Wednesday, November 12, 2008

Sneak Peek Tuesday!

I know, technically it's not Tuesday anymore because it's 12:04...but still.

Since Odin's been running rampant in my noggin this week, I thought it only right to post an unedited snippet from his book, Eternal Embers. And just so you know, Odin's book is #5 in the series. :)


“You’re about as arrogant as one individual, human or vampire, could possibly be.”

Odin wrinkled his nose. He might have been crude every now and then, might have been boastful on occasion, but he’d never been called downright arrogant before. And the way she’d said it, how she’d sneered at him, lips curled like the universe itself agreed with her every word.

He narrowed his eyes and turned to stare at her. “You’re the last person who should be calling anyone, human or vampire, arrogant. You walk around with a chip on your shoulder like the world and everyone in it owes you something.” He motioned around them. “You’re the arrogant one in this room, not me.”

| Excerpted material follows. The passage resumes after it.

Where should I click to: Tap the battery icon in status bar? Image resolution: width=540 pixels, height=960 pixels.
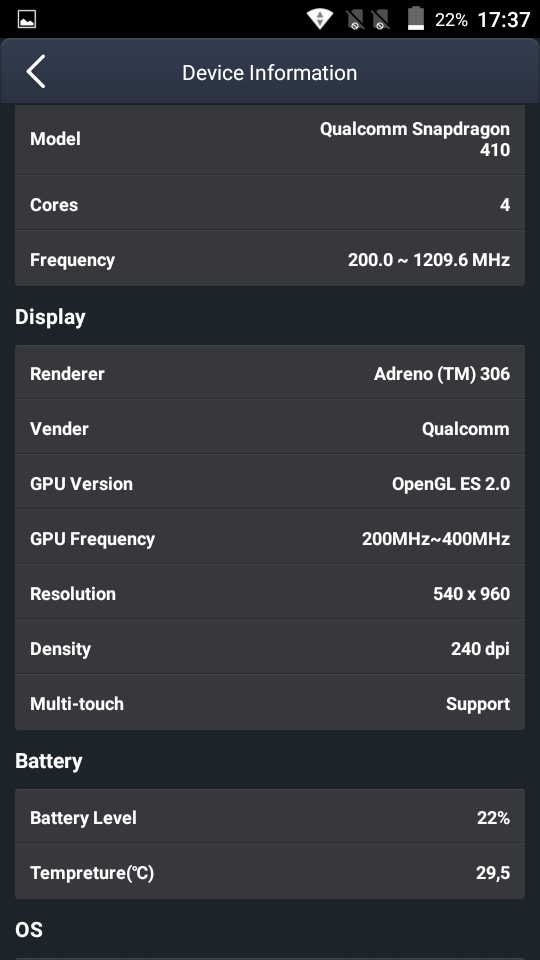point(416,18)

She returned his glare with a searing hatred he hadn’t felt in years. “You don’t know me. You don’t know whether this world owes me something or not. Don’t think I don’t know what your last name means, or what comes with it. You’ve been handed your vampiric existence on a silver platter. Bloodstained it might have been, but handed none the less.” She uncoiled from the chair and stalked towards him, still keeping a good ten feet of space between them. “Tell me one time, give me one example when something in your life wasn’t orchestrated or fixed by your precious father.”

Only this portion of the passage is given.